Question

Which of the following pairs represent the same rational number? (This question has multiple correct options)
A.\[\dfrac{{ - 7}}{{21}}\] and \[\dfrac{3}{9}\]
B.\[\dfrac{{ - 16}}{{20}}\] and \[\dfrac{{20}}{{ - 25}}\]
C.\[\dfrac{{ - 2}}{{ - 3}}\] and \[\dfrac{2}{3}\]
D.\[\dfrac{{ - 3}}{5}\] and \[\dfrac{{ - 12}}{{20}}\]
E.\[\dfrac{8}{{ - 5}}\] and \[\dfrac{{ - 24}}{{15}}\]

Answer 1

Hint First we will consider all the options individually and try to simplify both the numerator and denominator to compare the values.

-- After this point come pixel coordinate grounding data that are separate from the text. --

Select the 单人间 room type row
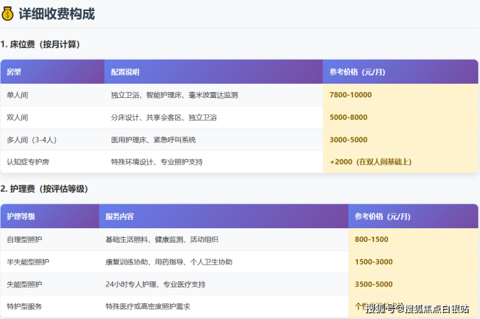480x319 pixels. tap(18, 95)
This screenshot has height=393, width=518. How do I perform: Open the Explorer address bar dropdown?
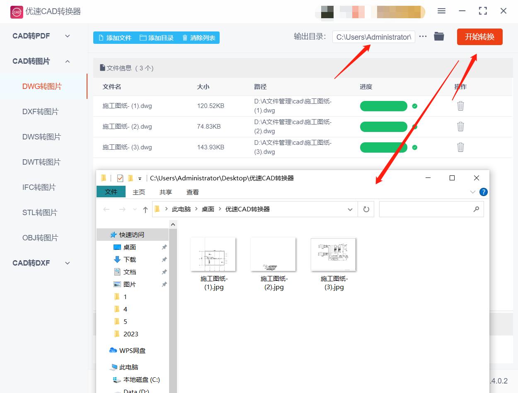350,209
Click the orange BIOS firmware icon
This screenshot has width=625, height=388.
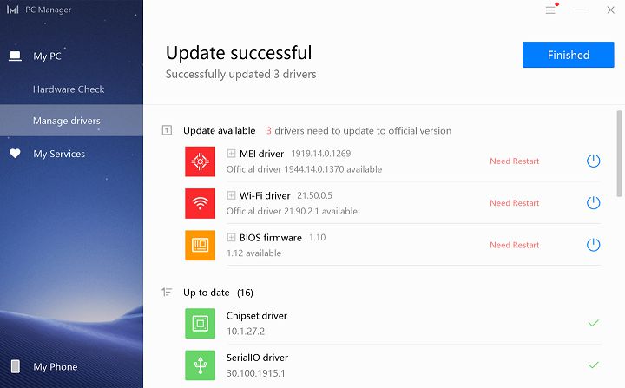click(201, 246)
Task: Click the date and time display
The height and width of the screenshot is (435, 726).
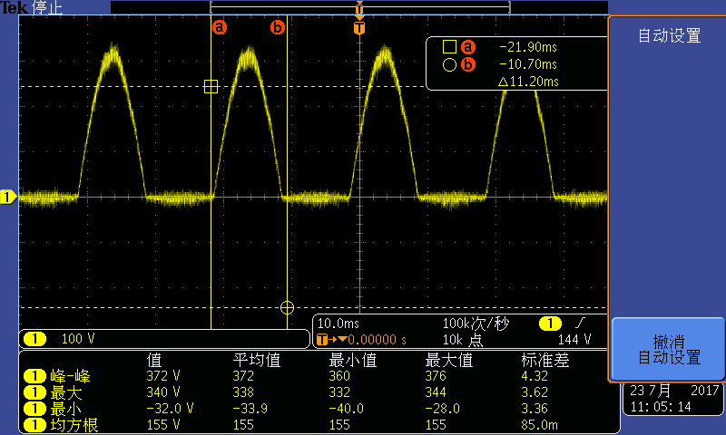Action: point(672,400)
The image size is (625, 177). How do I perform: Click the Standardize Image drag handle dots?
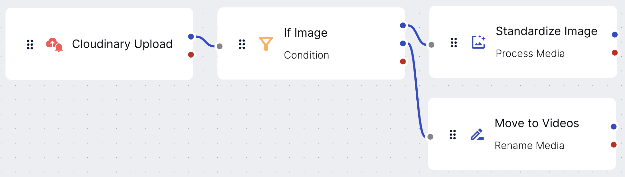coord(454,42)
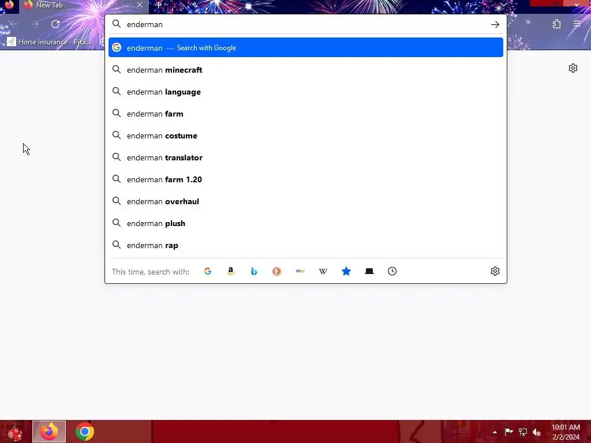Search this time with eBay icon
This screenshot has width=591, height=443.
300,271

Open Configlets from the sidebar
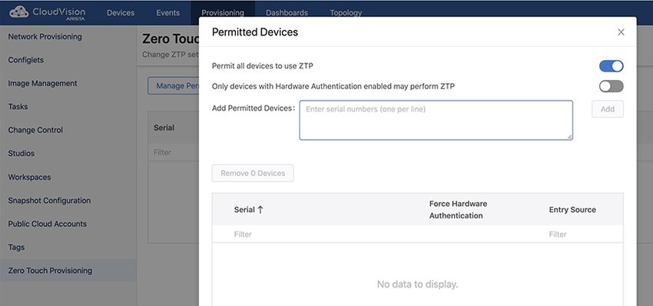pos(26,60)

If both the values are the same then the pair represents the same rational number.

Complete step-by-step answer:
We know that the rational numbers are those numbers which can be written in the form of \[\dfrac{p}{q}\], where \[p\] is numerator, \[q\] is denominator, \[q \ne 0\] and both are integers.
First, we will consider option A.
Dividing the numerator and denominator by 7 in number \[\dfrac{{ - 7}}{{21}}\], we get
\[\dfrac{{ - 7 \div 7}}{{21 \div 7}} = \dfrac{{ - 1}}{3}\]
Dividing the numerator and denominator by 3 in number \[\dfrac{3}{9}\], we get
\[\dfrac{{3 \div 3}}{{9 \div 3}} = \dfrac{1}{3}\]
Since the numbers \[\dfrac{{ - 1}}{3}\] and \[\dfrac{1}{3}\] have same denominators and different numerators, on comparing both the values comes out to be different.
Considering option B,
Dividing the numerator and denominator by 4 in number \[\dfrac{{ - 16}}{{20}}\], we get
\[\dfrac{{ - 16 \div 4}}{{20 \div 4}} = \dfrac{{ - 4}}{5}\]
Dividing the numerator and denominator by \[ - 5\] in number \[\dfrac{{20}}{{ - 25}}\], we get
\[\dfrac{{20 \div \left( { - 5} \right)}}{{ - 25 \div \left( { - 5} \right)}} = \dfrac{{ - 4}}{5}\]
Since the numbers \[\dfrac{{ - 4}}{5}\] and \[\dfrac{{ - 4}}{5}\] have same denominators and numerators, on comparing both the values comes out to be same.
Thus, option B is correct.
Considering option C,
Dividing the numerator and denominator by \[ - 1\] in number \[\dfrac{{ - 2}}{{ - 3}}\], we get
\[\dfrac{{ - 2 \div - 1}}{{ - 3 \div - 1}} = \dfrac{2}{3}\]
Since the numbers \[\dfrac{2}{3}\] and \[\dfrac{2}{3}\] have same denominators and same numerators, comparing both the values comes out to be the same.
Thus, option C is also correct.
We will now consider option D.
Dividing the numerator and denominator by 4 in number \[\dfrac{{ - 12}}{{20}}\], we get

\[\dfrac{{ - 12 \div 4}}{{20 \div 4}} = \dfrac{{ - 3}}{5}\]
Since the numbers \[\dfrac{{ - 3}}{5}\] and \[\dfrac{{ - 3}}{5}\] have same denominators and numerators, on comparing both the values comes out to be same.
Thus, option D is also correct.
Considering option E,
Dividing the numerator and denominator by \[ - 3\] in number \[\dfrac{{ - 24}}{{15}}\], we get
\[\dfrac{{ - 24 \div \left( { - 3} \right)}}{{15 \div \left( { - 3} \right)}} = \dfrac{8}{{ - 5}}\]
Since the numbers \[\dfrac{8}{{ - 5}}\] and \[\dfrac{8}{{ - 5}}\] have same denominators and numerators, on comparing both the values comes out to be same.
Thus, option E is also correct.
Hence, options B, C, D and E are correct.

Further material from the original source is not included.